Squeeze the cushion while engaging the deep abdominals and clenching your buttocks, so you feel the core, inner thighs and bottom muscles contracting.Hold for five seconds and gradually relax, without letting the cushion fall. Repeat six times.
Hands and wrists
Helps to strengthen wrists. Also good for repetitive strain.
Clench fists, then release. One at a time or both together. Obviously not when driving!
With your arms crossed over your chest and feet on the floor, engage the core muscles and lengthen the spine.
(i) Take a mini back-bend focusing on the area of the mid-back (where the ribs attach);
(ii) bend to the left, then to the right.
To loosen tightness and tension around the shoulders.

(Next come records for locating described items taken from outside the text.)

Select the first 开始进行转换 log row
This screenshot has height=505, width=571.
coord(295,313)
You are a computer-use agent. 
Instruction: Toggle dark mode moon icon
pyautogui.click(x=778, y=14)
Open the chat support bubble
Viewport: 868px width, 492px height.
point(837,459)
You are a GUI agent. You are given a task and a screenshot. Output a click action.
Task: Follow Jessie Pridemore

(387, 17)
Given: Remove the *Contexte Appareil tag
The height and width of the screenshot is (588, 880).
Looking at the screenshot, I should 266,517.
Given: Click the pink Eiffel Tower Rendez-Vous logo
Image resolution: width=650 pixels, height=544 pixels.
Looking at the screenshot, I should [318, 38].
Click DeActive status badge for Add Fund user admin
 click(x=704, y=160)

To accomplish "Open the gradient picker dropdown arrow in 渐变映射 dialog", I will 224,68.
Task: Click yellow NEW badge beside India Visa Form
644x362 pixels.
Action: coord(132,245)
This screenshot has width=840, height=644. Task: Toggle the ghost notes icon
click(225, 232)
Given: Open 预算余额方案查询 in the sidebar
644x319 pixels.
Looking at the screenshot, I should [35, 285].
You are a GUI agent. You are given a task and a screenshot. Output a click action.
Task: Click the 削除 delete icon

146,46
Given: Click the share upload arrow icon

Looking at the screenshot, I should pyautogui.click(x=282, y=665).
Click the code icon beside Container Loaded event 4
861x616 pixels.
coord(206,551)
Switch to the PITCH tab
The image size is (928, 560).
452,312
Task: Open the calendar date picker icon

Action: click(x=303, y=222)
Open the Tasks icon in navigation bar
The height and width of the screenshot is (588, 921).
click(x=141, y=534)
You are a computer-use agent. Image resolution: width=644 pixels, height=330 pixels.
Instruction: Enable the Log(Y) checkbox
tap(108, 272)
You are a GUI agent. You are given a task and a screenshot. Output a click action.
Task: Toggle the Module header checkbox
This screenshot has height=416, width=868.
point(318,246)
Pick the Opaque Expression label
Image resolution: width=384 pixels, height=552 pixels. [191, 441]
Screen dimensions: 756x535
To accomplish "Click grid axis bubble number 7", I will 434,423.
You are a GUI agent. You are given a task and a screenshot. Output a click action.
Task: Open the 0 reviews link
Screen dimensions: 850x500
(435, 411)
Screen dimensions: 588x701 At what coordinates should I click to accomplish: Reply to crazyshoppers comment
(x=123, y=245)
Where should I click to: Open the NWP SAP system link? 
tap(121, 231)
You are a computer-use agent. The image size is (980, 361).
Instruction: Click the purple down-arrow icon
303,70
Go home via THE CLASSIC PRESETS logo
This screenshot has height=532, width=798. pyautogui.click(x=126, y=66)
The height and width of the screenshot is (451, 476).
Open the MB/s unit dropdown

(i) Roll the shoulders forwards and backwards;
(ii) shrug and release
You don’t need to get down on the floor to work your abs! Sit upright on your chair, with your weight evenly spread over both feet.Without letting your pelvis tilt or your back slump, lift your right foot off the floor, bringing the thigh towards the torso and keeping tummy muscles engaged. Pause, then lower and repeat with the left leg. Alternate. Try 10 reps.
Your neck flexibility is likely to be poorer on one side than on the other.Take your left ear over to your left shoulder to stretch the muscles on the right side of your neck. Hold for 20 seconds and repeat on the right, aiming for two to three repetitions each side.
Then, with chin tucked in, slowly turn your head to the right and left, five times to each side.
At the official site of Plan Insurance office, we have also been trying out some of these exercises. We realise sitting in an office is different to our professional drivers sitting in their vehicles. But our specialist teams have found these tips very helpful!
We hope this blog has proved of use for you too! As specialist commercial motor insurance brokers, we always look for ways to provide relevant information to professional drivers.